Hot Dog Days of Summer

Photo © iStockphoto.com/dmuir2009

Photo © iStockphoto.com/dmuir2009

Los Angeles, maybe surprisingly, is perched at the top of the National Hot Dog and Sausage Council’s list of top-consuming cities. In 2016, we chowed down on more than 36 million pounds of hot dogs to edge out New York as the hot dog capital of the world. The assist goes to Dodger fans, who led the major leagues in hot dog consumption by downing 2.6 million Dodger Dogs at the stadium and another million at home. 

Dodger Dogs are ten inches of all pork, made by the Farmer John brand. But the most-consumed beef hot dog in the United States, Ball Park Franks, got its start in the late 1950s when the Detroit Tigers decided they wanted their own stadium hot dogs. 

In 2016, Americans consumed 20 billion hot dogs. Mostly with mustard. No surprise that more than one-third—7 billion—are consumed between Memorial Day and Labor Day. July is National Hot Dog month, with two prime dog days: the Fourth of July and National Hot Dog Day, July 18. 

Hot dogs are America’s national sausage—our street food—fast and fun from the beginning. The first hot dog eating contest was in 1916, at Nathan’s Famous on the beach at Coney Island in New York. Now, hot dogs are ubiquitous across the country in convenience stores, like 7-Eleven’s signature roller-grilled Big Bite. Oscar Mayer makes the special blend, all beef dogs. But hot dog variations are ferociously local, and the toppings are very personal. In the 1990s, when Dodger chefs started steaming the dogs, fans called foul. Grilled for the win!

It was 1939 when Paul Pink started selling dogs from a pushcart in Hollywood. Maybe he was inspired by the famous picnic that President Roosevelt hosted at his home in Hyde Park, New York, for King George VI (Queen Elizabeth II’s father and predecessor) that same year. Paul Pink was certainly following a long line of street vendors in Los Angeles, going back to the nineteenth century, when the first laws were passed limiting the amount of time mobile vendors could remain in one place to three minutes. 
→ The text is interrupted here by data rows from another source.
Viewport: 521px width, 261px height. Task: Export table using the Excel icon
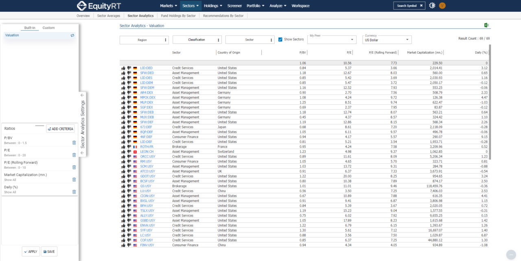[486, 25]

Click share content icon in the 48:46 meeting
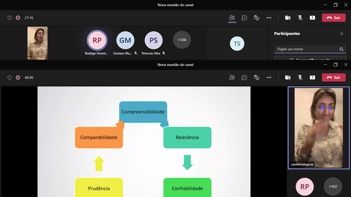pyautogui.click(x=312, y=77)
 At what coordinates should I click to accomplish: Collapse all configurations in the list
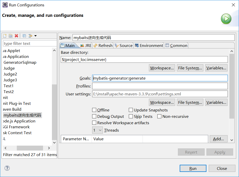click(x=24, y=36)
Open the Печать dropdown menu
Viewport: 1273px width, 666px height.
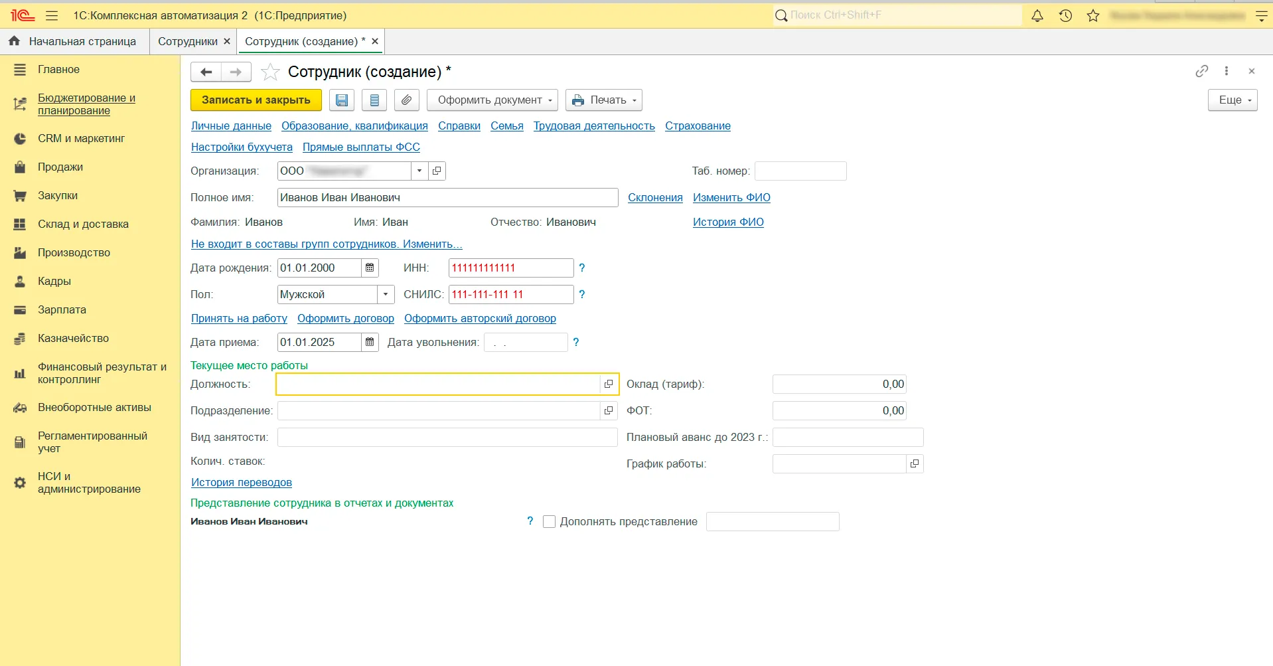click(x=604, y=100)
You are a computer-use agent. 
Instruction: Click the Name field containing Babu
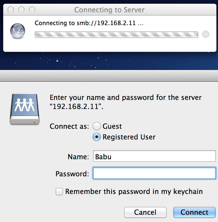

After World War II, in 1946, Pink’s erected the stand near the corner of La Brea and Melrose that they still occupy today. That same year, a 33-year-old man from Missouri, Dave Barham, opened his own hot dog stand on a Santa Monica beach. He dipped a dog into his mother’s cornbread batter, deep fried it, and gave it a handle: Hot Dog on a Stick, now spotted in malls all over the country. The company recently added Korea to its dozens of U.S. franchises. Pink’s only opened its second location about a decade ago and has continued to expand with new locations over the years, including Hawaii and the Philippines. 

At Pink’s original stand in our multiethnic city, there are dogs to soothe the homesick from Chicago, Brooklyn, Guadalajara, and more, not to mention the dogs named after celebrities—Ozzy Osbourne and Martha Stewart come to mind—and classic movies. Locals and tourists alike will wait in a line that often stretches around the block for these all beef dogs, custom-made by Hoffy in Los Angeles.

In March 2018, the Los Angeles City Council honored the hot dog business that started in a pushcart, grew to a brick and mortar, went global, and became a legend: they unanimously approved a motion to name the intersection of Melrose and La Brea ‘Pink’s Square.’ At Pink’s expense, the crosswalks will be painted pink. 

So, this summer, throw another hot dog on the grill and keep this American tradition going at home. As you reach for the mustard, don’t forget to grab some sunscreen for yourself.